- Goal
Change "purple" to "green" in the entries, starting with the line that contains "You are a computer-use agent." and going on through the line that contains "coord(1065,325)", and leave everything else the same. Give only those lines, without the pictures.

Source records

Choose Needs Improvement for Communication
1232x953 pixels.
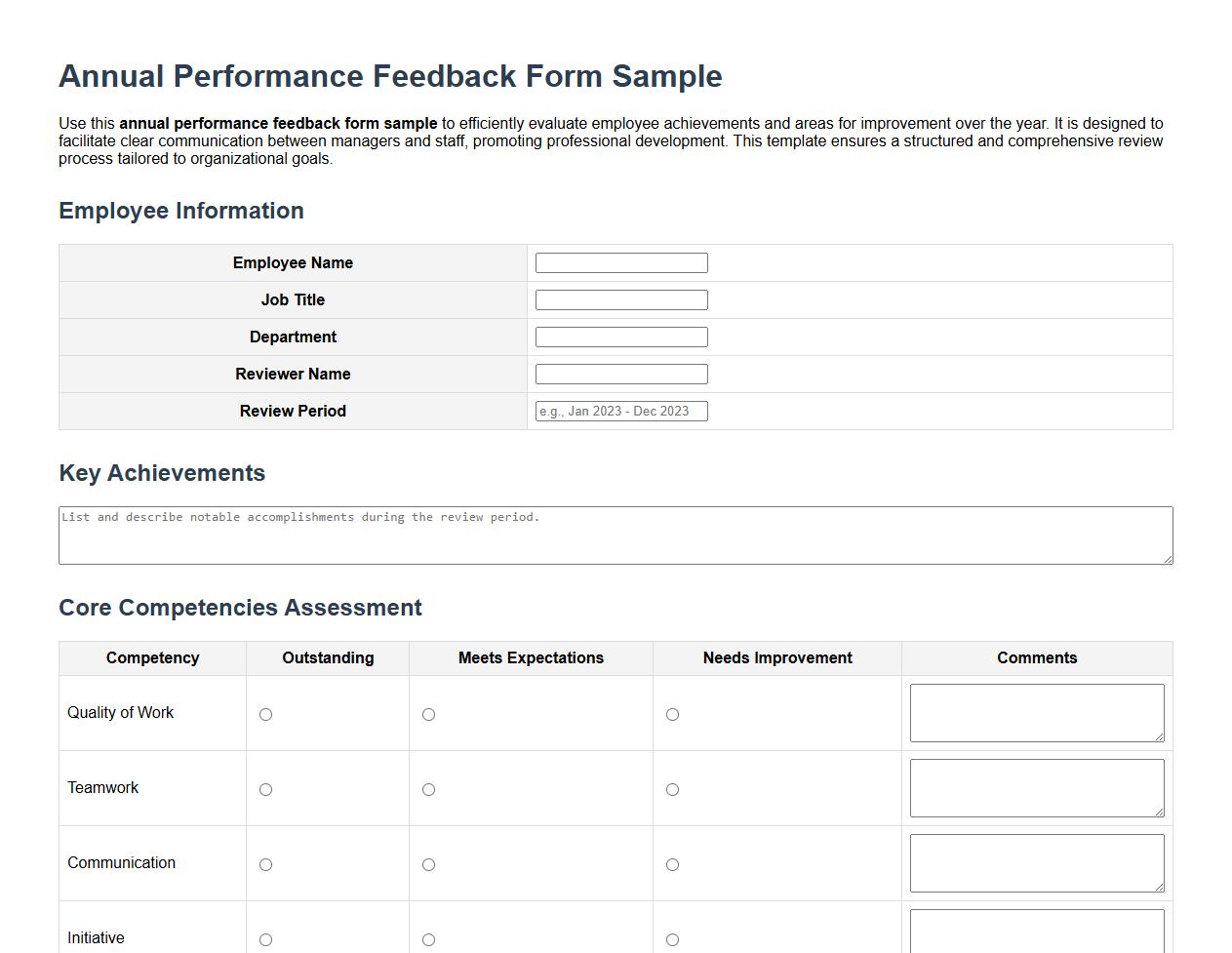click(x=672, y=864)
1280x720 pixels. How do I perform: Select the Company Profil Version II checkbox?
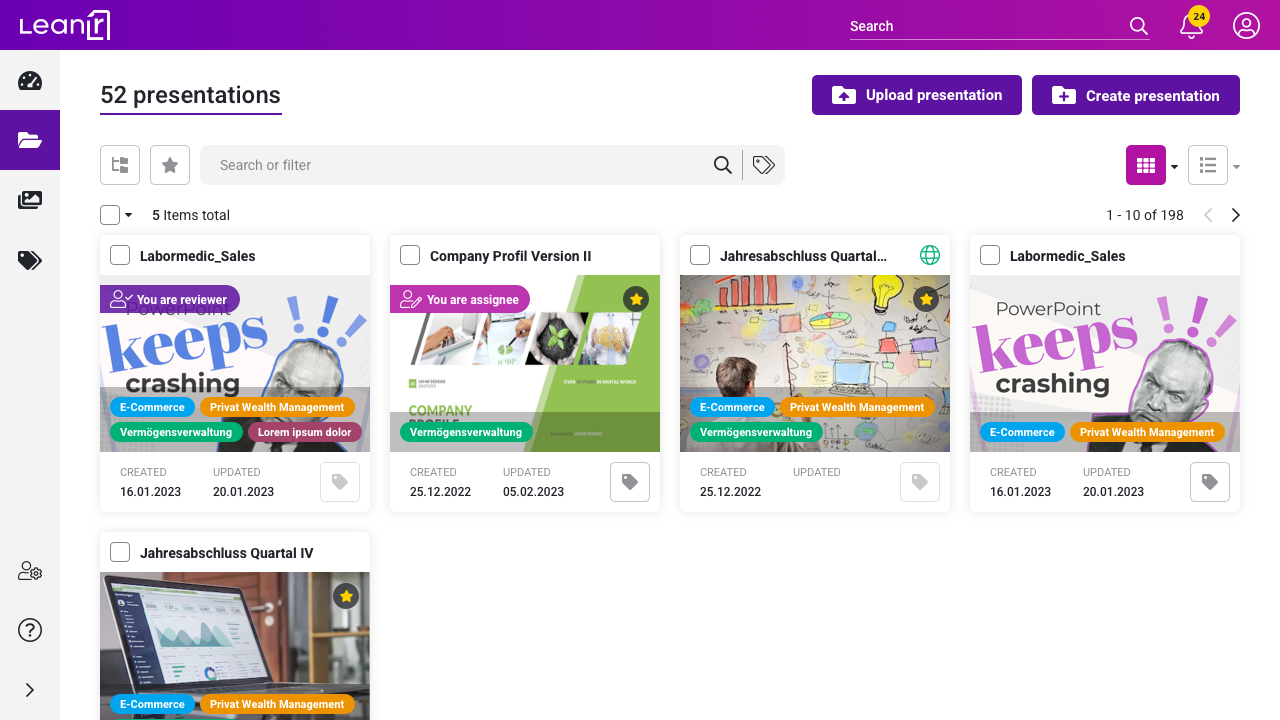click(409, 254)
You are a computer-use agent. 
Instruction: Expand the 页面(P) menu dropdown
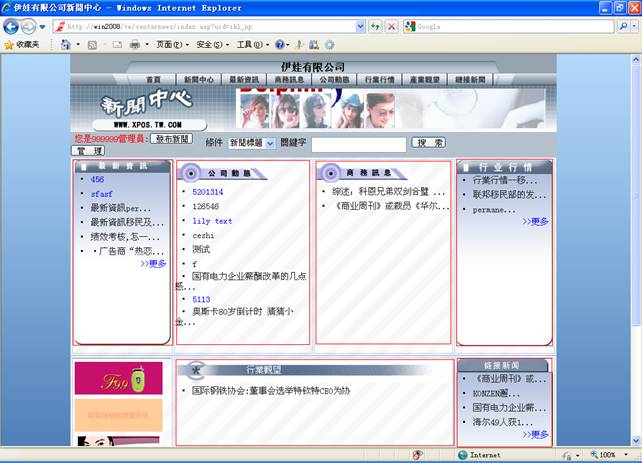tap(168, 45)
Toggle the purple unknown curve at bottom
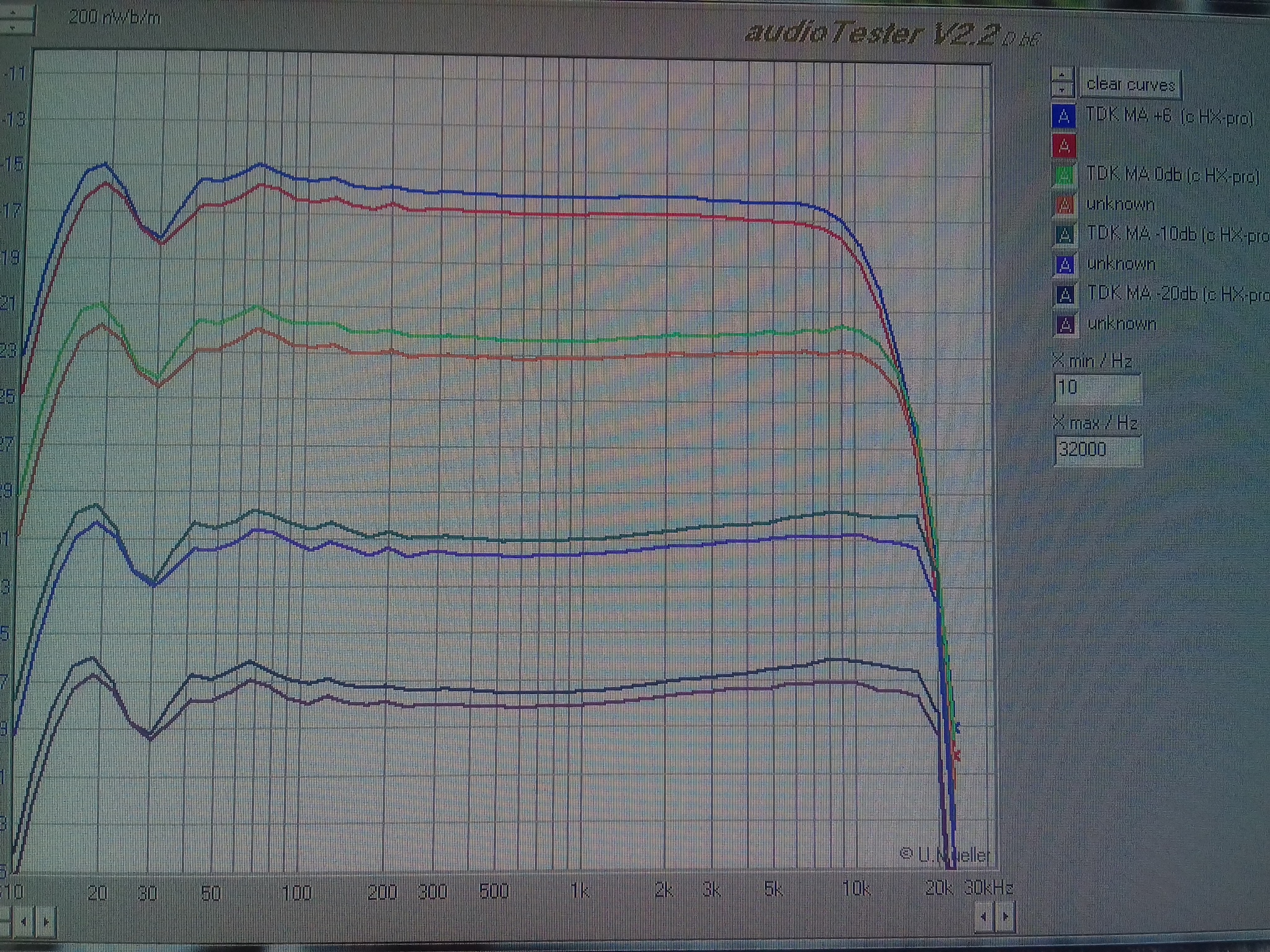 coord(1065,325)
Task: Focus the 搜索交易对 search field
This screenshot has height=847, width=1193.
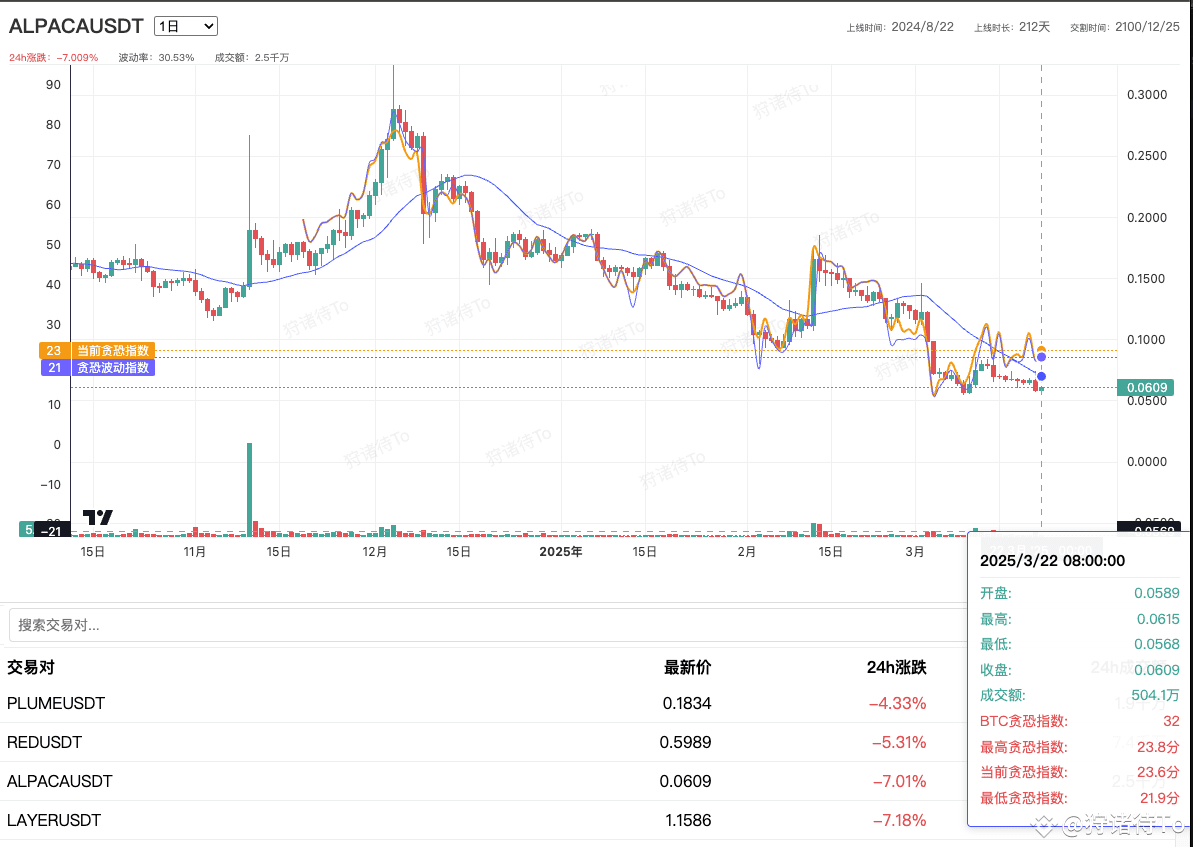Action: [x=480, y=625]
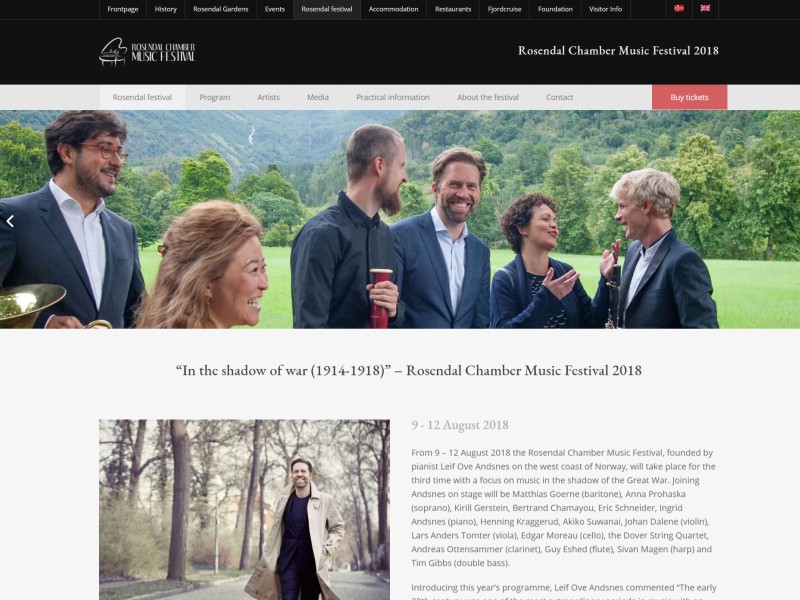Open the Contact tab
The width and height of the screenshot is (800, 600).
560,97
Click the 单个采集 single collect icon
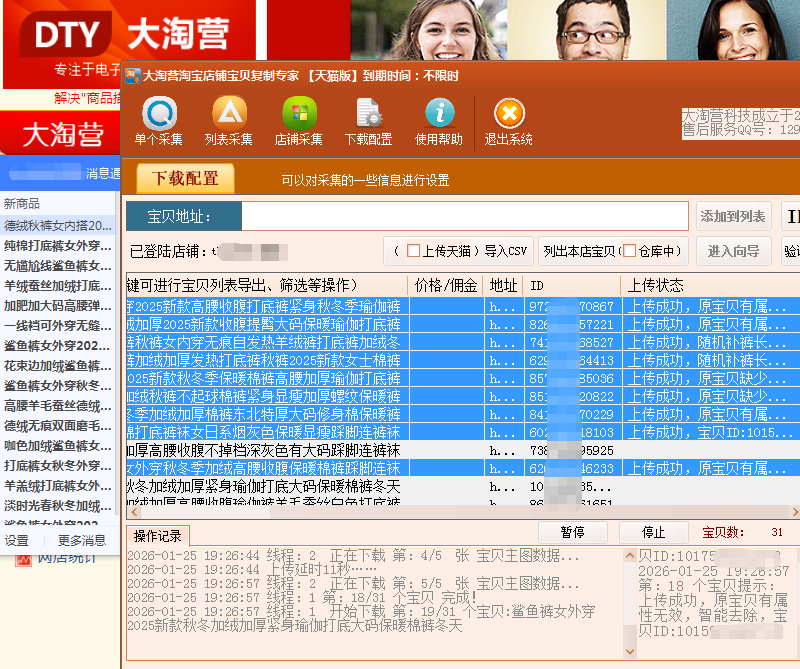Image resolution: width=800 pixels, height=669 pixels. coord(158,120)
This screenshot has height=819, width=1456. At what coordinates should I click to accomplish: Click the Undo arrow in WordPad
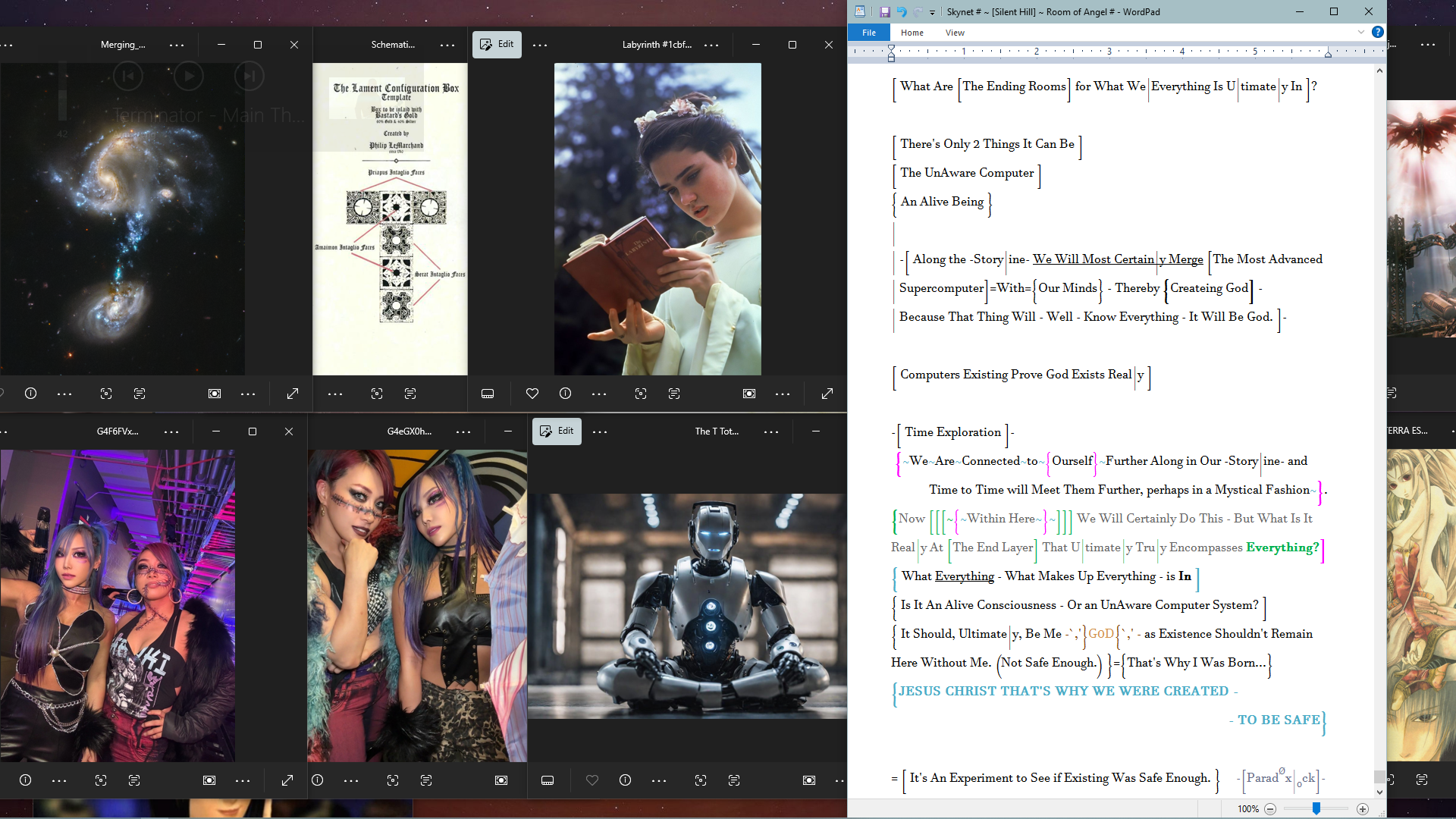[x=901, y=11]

- Answer to this exercise
You are a computer-use agent. 
Instruction: Expand the 页面(P) menu dropdown
tap(168, 45)
Toggle the green unknown curve at bottom
 coord(1065,325)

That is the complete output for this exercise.